- **What is being asked**
Look through the data below for the string "Share", and copy every line where it turns up.

|---|

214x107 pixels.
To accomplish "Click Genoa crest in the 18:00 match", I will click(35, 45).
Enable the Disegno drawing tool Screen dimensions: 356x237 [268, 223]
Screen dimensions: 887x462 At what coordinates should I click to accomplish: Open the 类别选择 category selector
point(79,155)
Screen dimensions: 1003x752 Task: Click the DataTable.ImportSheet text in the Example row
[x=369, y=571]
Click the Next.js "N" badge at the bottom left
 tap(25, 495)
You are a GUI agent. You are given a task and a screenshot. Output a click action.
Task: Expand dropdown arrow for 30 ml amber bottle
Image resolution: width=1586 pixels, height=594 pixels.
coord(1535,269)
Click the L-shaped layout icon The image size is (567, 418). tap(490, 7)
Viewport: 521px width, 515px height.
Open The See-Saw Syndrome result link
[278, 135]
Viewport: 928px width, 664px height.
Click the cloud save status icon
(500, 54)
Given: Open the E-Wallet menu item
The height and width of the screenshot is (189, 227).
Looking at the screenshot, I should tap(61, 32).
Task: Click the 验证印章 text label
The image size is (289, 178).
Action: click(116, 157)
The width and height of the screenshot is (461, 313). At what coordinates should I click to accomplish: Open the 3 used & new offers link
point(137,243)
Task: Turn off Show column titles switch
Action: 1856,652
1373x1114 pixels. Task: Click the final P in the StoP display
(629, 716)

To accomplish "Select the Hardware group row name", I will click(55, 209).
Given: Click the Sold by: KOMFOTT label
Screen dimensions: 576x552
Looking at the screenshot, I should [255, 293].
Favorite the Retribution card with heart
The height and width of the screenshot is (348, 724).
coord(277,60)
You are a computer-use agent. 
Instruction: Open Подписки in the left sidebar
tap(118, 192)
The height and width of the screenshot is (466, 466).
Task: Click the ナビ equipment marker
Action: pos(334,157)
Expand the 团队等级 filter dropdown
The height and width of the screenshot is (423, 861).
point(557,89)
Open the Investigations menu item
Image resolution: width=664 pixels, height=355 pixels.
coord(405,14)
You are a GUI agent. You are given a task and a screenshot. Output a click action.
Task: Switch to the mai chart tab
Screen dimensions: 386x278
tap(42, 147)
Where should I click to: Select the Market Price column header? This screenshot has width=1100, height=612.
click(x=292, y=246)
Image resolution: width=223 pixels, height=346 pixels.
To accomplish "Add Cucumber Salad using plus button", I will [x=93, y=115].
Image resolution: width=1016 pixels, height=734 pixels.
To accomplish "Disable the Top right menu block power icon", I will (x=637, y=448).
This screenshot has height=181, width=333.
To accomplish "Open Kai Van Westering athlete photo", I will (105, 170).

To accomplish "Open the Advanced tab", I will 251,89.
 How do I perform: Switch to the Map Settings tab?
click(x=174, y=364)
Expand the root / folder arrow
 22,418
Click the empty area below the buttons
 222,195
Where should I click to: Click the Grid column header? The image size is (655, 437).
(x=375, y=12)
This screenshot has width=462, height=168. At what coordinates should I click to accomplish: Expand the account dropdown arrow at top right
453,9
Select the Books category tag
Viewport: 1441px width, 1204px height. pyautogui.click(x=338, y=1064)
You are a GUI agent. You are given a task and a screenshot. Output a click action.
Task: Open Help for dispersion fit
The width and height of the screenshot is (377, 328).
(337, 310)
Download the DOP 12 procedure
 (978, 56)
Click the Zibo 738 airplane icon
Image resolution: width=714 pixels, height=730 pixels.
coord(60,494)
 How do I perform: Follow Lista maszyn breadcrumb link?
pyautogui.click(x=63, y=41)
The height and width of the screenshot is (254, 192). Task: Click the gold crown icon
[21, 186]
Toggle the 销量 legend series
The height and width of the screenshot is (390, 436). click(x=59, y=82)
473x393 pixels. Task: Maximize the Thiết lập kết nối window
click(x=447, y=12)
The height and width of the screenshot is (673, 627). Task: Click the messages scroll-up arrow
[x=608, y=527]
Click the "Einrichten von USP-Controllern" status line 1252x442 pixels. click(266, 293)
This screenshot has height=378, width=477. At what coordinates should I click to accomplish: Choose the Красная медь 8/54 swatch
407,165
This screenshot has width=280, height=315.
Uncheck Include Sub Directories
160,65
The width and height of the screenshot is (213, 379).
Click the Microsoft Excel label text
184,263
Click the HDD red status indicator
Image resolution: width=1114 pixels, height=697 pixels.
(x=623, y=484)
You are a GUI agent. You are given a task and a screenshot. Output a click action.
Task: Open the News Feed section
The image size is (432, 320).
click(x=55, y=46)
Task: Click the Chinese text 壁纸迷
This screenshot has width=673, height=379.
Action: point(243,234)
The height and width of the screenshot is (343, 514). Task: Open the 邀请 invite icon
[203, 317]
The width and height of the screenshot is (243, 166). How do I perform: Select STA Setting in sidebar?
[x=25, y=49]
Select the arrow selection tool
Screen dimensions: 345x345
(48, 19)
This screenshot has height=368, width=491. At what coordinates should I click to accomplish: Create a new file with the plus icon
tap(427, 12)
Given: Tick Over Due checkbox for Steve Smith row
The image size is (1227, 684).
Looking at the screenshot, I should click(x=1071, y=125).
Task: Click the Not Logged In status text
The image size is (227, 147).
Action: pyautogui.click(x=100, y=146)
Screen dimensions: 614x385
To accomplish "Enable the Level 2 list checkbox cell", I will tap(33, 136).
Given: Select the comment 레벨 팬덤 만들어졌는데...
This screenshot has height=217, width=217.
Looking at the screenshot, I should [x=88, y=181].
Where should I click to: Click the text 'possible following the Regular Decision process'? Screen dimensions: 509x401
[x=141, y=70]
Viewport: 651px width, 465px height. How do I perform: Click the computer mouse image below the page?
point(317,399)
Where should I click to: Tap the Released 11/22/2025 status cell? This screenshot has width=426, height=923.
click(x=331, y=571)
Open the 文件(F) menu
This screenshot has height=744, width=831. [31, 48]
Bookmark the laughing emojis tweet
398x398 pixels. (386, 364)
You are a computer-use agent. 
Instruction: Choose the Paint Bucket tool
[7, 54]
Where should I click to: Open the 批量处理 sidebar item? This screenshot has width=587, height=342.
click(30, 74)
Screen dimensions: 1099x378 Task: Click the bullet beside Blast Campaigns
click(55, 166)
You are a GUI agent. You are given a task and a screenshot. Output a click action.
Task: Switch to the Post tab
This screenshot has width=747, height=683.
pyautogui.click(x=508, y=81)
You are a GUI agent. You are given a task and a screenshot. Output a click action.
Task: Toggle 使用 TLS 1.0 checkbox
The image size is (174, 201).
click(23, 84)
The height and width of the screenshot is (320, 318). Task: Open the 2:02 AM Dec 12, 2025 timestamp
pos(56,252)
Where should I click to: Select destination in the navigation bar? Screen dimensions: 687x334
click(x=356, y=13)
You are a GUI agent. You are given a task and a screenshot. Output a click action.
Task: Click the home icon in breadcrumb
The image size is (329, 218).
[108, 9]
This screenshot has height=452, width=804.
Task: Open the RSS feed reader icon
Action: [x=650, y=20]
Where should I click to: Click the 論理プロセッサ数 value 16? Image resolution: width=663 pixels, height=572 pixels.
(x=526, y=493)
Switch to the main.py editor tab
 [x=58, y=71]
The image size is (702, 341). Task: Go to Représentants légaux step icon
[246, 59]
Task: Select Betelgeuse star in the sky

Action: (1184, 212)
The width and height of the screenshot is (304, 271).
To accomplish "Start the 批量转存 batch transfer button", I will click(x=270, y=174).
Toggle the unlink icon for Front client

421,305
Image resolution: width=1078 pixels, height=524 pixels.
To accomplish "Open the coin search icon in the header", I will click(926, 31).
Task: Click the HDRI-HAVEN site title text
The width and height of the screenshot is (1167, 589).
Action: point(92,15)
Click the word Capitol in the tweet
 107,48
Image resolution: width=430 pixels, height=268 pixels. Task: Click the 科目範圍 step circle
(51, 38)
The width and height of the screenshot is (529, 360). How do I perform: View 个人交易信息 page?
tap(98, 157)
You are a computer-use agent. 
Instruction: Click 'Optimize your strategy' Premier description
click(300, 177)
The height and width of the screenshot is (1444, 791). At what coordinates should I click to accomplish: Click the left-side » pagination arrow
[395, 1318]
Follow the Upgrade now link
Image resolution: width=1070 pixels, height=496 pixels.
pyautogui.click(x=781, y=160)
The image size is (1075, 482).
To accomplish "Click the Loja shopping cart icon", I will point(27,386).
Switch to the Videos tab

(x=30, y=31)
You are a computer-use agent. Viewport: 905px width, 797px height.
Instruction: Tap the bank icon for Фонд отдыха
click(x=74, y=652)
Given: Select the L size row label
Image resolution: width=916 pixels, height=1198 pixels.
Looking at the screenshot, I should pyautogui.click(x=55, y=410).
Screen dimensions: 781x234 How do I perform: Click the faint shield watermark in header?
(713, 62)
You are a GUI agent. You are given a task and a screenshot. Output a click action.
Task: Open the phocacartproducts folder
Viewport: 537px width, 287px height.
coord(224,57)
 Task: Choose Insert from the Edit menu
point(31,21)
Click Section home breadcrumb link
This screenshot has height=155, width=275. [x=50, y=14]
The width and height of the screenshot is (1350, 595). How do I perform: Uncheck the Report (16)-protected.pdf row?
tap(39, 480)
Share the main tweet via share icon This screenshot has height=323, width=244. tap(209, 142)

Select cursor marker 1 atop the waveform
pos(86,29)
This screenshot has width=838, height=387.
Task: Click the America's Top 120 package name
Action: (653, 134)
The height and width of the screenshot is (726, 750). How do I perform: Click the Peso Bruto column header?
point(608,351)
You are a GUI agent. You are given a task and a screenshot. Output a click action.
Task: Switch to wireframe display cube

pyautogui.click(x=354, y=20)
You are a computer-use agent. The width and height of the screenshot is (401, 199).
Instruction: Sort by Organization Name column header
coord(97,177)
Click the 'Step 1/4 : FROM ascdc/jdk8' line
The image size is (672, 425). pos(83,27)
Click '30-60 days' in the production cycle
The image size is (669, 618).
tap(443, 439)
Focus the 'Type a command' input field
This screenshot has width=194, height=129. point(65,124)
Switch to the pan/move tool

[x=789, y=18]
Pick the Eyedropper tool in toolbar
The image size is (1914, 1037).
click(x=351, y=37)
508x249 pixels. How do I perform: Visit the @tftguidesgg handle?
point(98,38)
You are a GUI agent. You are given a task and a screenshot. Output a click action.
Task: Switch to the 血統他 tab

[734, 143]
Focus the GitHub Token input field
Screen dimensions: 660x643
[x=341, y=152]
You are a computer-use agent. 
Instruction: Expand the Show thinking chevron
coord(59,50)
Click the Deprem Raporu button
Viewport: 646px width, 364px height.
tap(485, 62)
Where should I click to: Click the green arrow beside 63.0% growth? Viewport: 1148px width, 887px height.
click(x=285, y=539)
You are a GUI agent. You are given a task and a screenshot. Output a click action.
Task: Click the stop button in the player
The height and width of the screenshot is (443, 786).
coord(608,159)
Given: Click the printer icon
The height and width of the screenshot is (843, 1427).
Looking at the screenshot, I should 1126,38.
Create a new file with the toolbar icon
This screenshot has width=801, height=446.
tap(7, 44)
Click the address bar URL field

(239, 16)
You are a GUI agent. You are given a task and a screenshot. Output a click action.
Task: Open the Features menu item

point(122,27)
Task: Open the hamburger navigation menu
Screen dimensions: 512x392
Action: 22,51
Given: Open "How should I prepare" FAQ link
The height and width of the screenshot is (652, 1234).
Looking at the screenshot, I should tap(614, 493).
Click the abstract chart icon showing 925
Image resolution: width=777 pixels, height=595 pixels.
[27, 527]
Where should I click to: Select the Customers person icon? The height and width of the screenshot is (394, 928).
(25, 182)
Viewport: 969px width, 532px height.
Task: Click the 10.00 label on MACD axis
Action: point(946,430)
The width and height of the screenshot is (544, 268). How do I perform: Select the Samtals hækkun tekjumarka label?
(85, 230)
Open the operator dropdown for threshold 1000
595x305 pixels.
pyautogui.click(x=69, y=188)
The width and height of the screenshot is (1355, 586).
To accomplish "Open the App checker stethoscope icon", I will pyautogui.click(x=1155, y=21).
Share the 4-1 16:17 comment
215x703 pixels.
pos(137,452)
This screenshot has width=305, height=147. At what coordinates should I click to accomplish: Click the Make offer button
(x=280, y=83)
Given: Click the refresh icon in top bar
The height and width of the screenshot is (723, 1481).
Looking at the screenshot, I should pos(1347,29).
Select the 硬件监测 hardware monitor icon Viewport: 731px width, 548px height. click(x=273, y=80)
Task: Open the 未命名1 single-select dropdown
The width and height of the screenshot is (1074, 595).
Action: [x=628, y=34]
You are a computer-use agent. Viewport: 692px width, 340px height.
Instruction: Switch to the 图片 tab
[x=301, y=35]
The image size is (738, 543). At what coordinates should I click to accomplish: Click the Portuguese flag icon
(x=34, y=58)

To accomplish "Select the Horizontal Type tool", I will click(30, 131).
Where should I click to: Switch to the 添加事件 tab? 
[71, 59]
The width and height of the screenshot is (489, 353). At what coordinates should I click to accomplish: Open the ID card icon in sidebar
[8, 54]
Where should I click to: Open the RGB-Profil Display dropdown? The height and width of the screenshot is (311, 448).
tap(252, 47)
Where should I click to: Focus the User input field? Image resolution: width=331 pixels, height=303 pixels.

|---|

- **Answer for the task**
Share the main tweet via share icon This screenshot has height=323, width=244. tap(209, 142)
Share the 4-1 16:17 comment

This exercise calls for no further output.